Ici, je suis au coeur du problème bien posé par l'auteur, problème d'une infirmité appelée cryptorchidie, l'absence de testicules. Ce père, Patrick Fabas, fréquente des motards nostalgiques du nazisme, n'hésite pas à participer à des ratonnades et surtout méprise viscéralement ce fils dont la mère est morte dans un accident de la route alors qu'il était au volant.
Benoît Séverac a bien su me captiver, m'emmener au bout de son polar avec de courts chapitres, des rebondissements, des descriptions très réalistes de la garde à vue, de la séance d'interrogatoire et de la prison. Surtout, il m'a fait partager les soucis familiaux des trois flics qui, bien que passionnés par leur métier, ont une vie familiale. Ce n'est pas facile de concilier travail et famille, comme dans d'autres métiers, d'ailleurs.
Cérisol, enquêteur du SRPJ de Versailles, est au centre de la tourmente déclenchée par la mort déguisée en suicide de Patrick Fabas. Son addiction à la confiture est amusante jusqu'au jour où… Sa femme est extraordinaire mais ne veut pas d'enfant pour ne pas transmettre sa maladie mais elle est une grande sportive grâce au torball et au goalball, sports collectifs adaptés aux non-voyants que je découvre ici.
Dans ce roman policier, j'ai parfaitement ressenti l'engrenage infernal de la garde à vue qui, lorsqu'elle est déclenchée, ne peut qu'aboutir aux aveux.
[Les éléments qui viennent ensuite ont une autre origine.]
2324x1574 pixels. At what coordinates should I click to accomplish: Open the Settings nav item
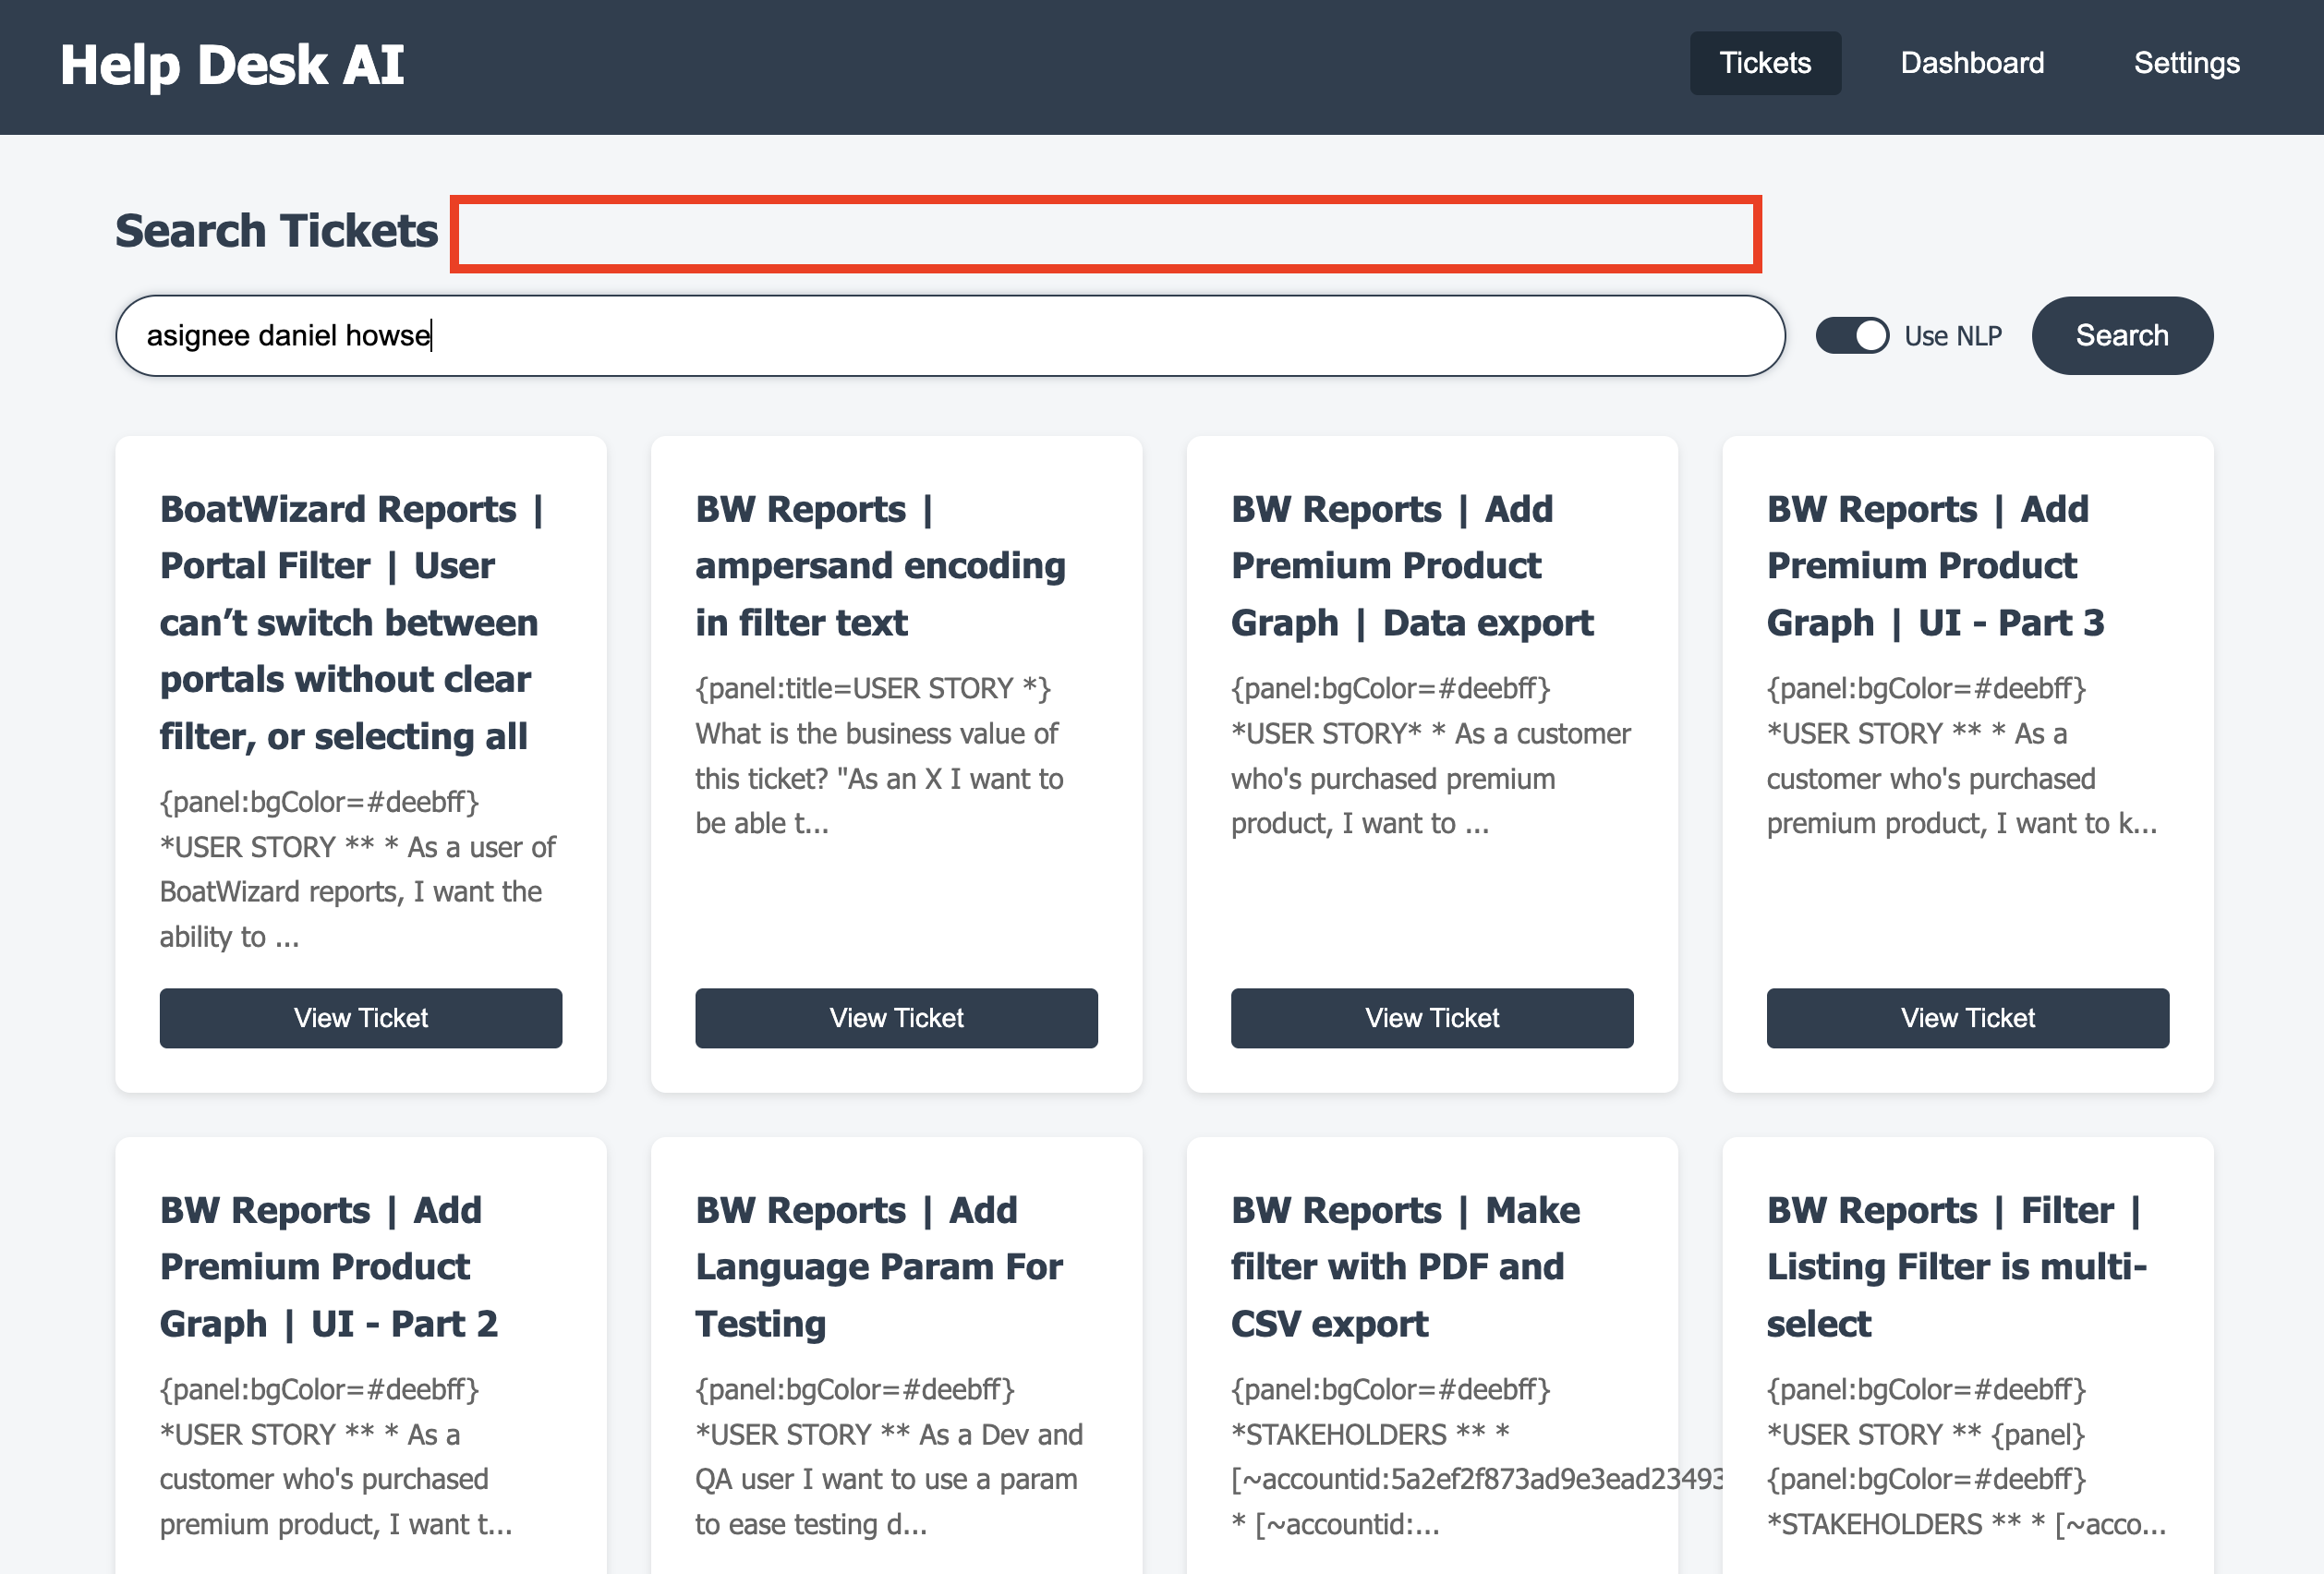pyautogui.click(x=2185, y=63)
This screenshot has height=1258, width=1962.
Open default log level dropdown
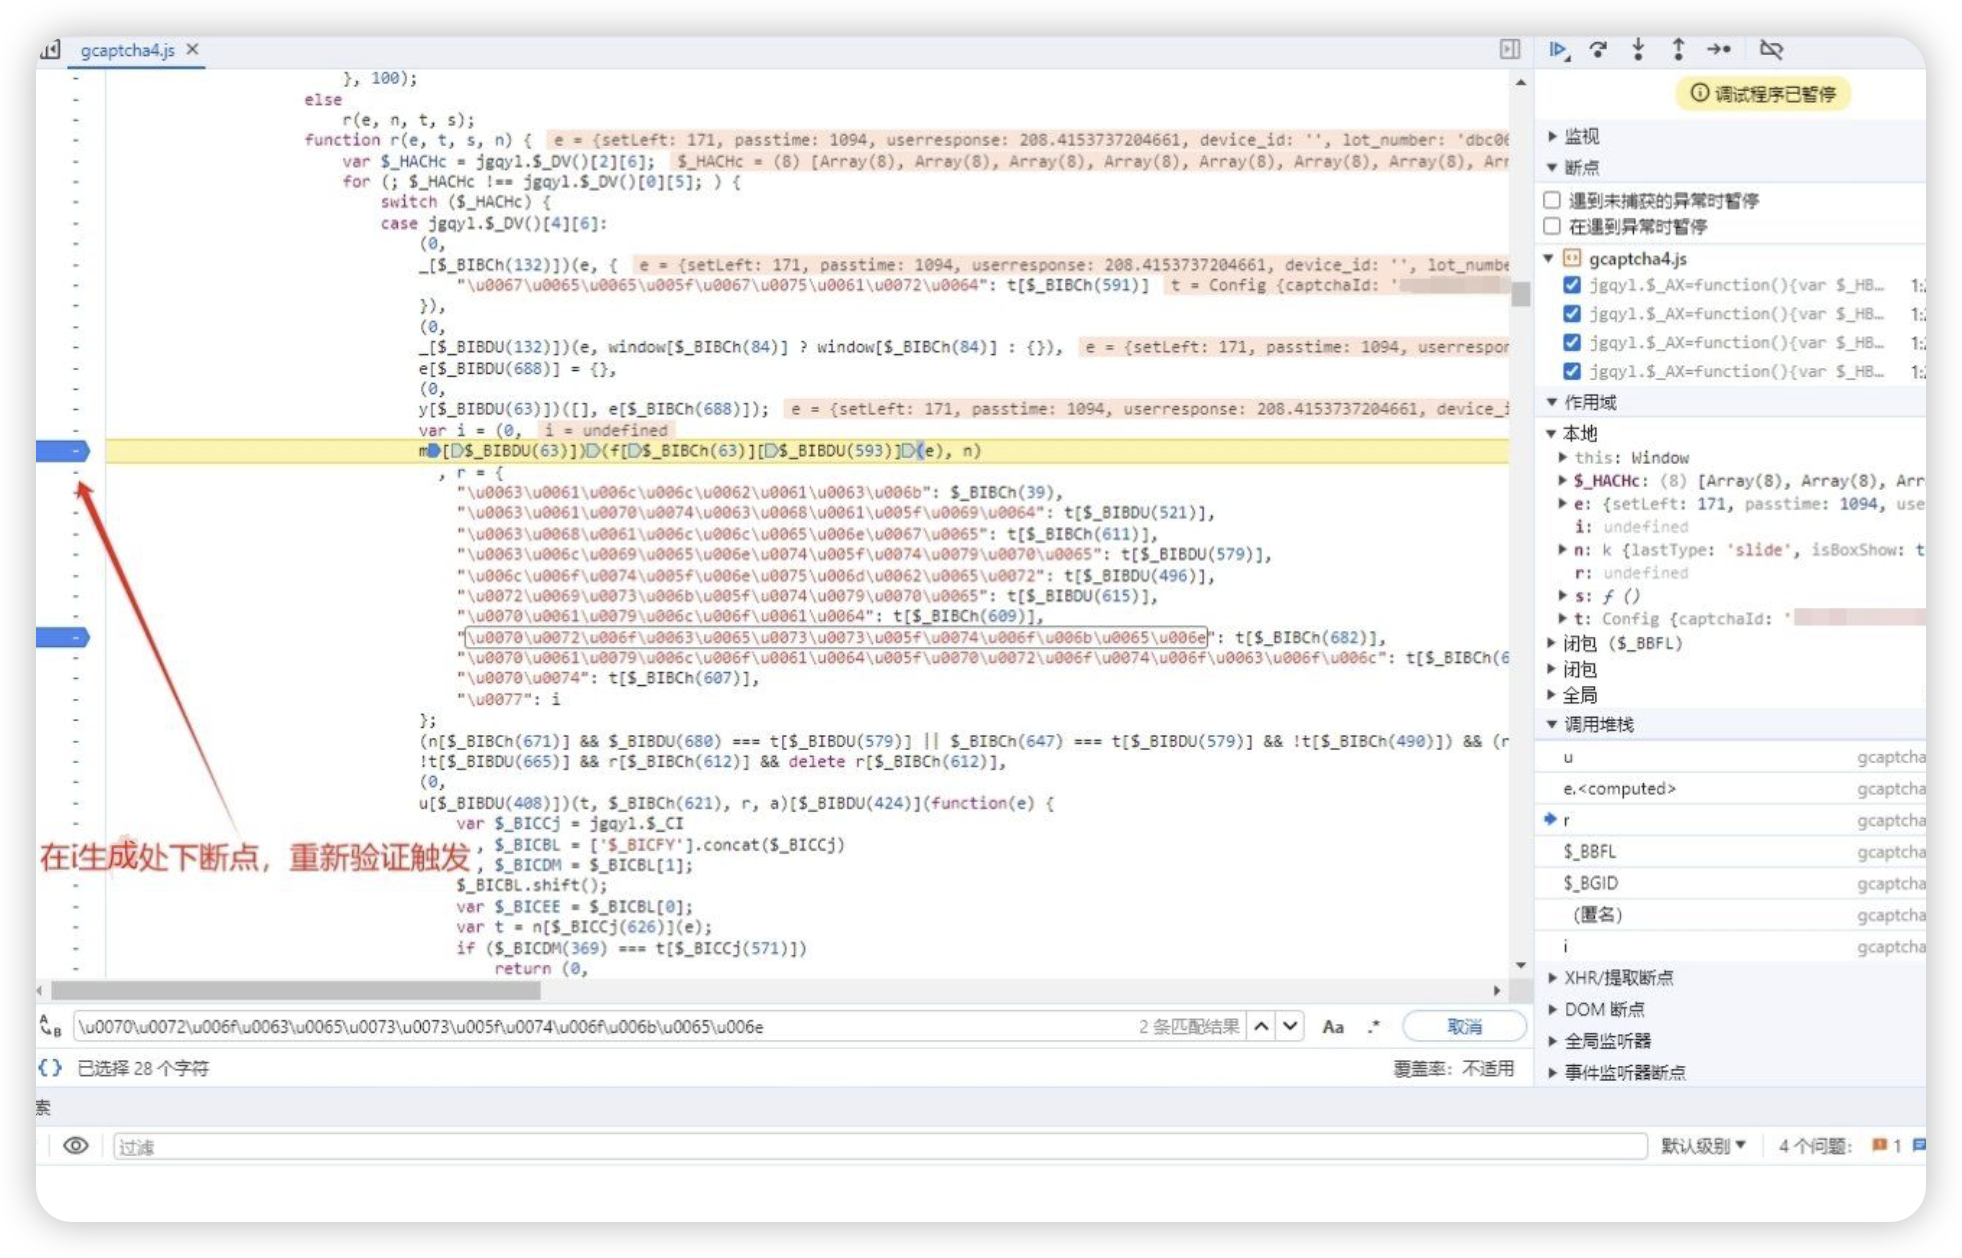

L'auteur fait bien ressortir toute l'importance de l'ego de celui qui mène les auditions et insiste sur la fatigue imposée au prévenu pour faire tomber ses défenses, surtout s'il ne cesse de clamer son innocence.
Des policiers, un coupable tout désigné, un écrivain en mal d'inspiration et un père dont la mort soulage d'abord le fils, principal accusé, ce polar m'a captivé jusqu'au bout et un épilogue permet de tirer un bilan positif d'une histoire basée sur toute la complexité des rapports père-fils.
Je mentionne enfin que Cérisol est un fan des chansons réalistes de Fréhel, Damia, Piaf, Georgette Plana, des respirations bienvenues au cours d'un récit sous grande tension.